YOUR OBJECTIVE:
Every entry below is to be copied word for word, with its pictures removed.

DATA EXTRACT:

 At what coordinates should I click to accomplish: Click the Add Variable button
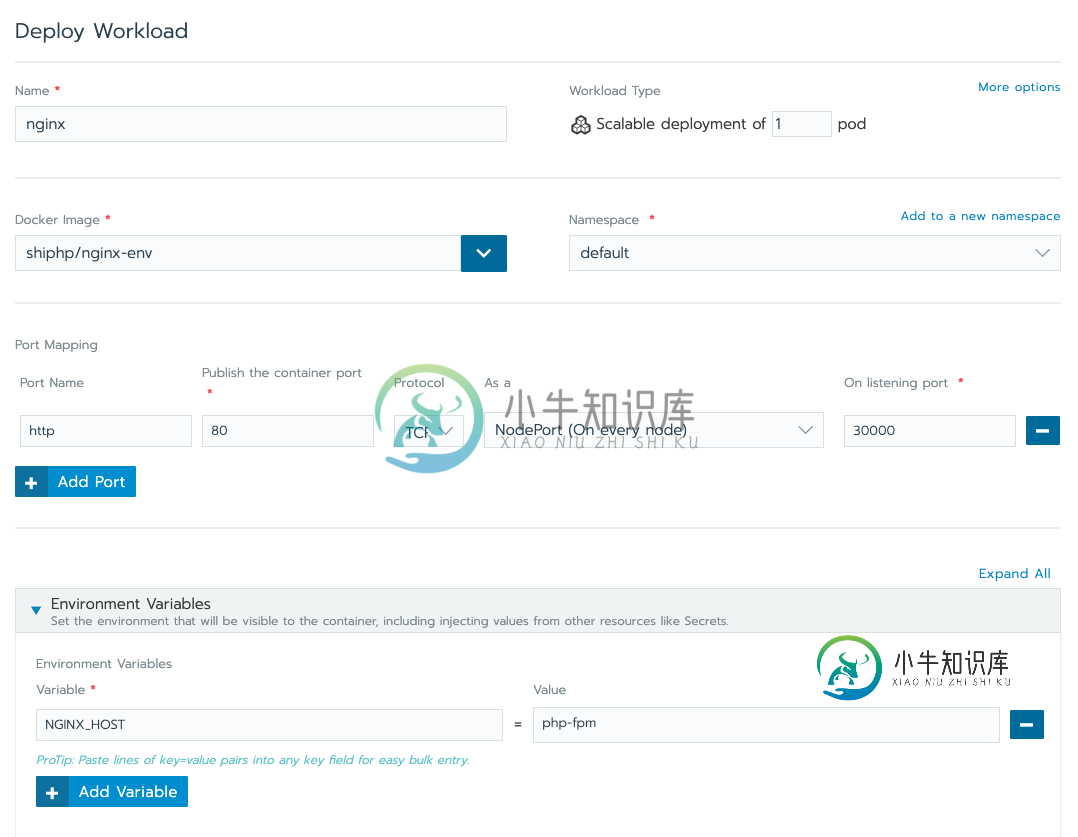(112, 792)
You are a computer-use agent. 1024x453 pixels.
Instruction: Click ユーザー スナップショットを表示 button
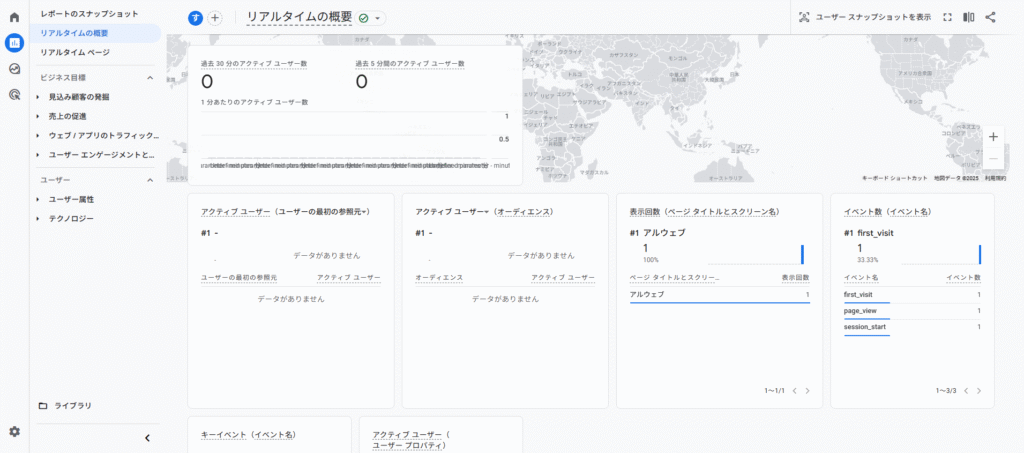click(x=865, y=17)
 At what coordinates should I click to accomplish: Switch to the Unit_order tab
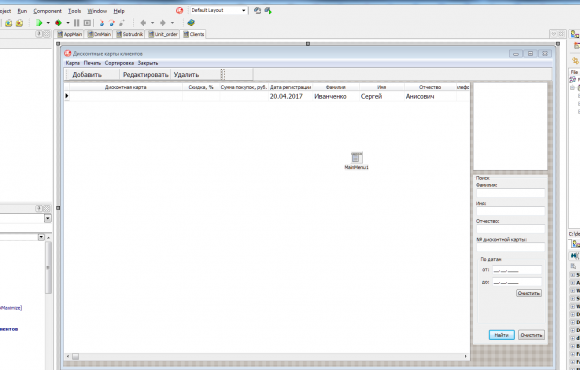[163, 34]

EXERCISE OUTPUT:
 At what coordinates should I click to accomplish: Click the Add Variable button
(112, 792)
You are a computer-use agent. 1024x453 pixels.
Instruction: Click ユーザー スナップショットを表示 button
click(x=865, y=17)
 At what coordinates should I click to accomplish: Switch to the Unit_order tab
[163, 34]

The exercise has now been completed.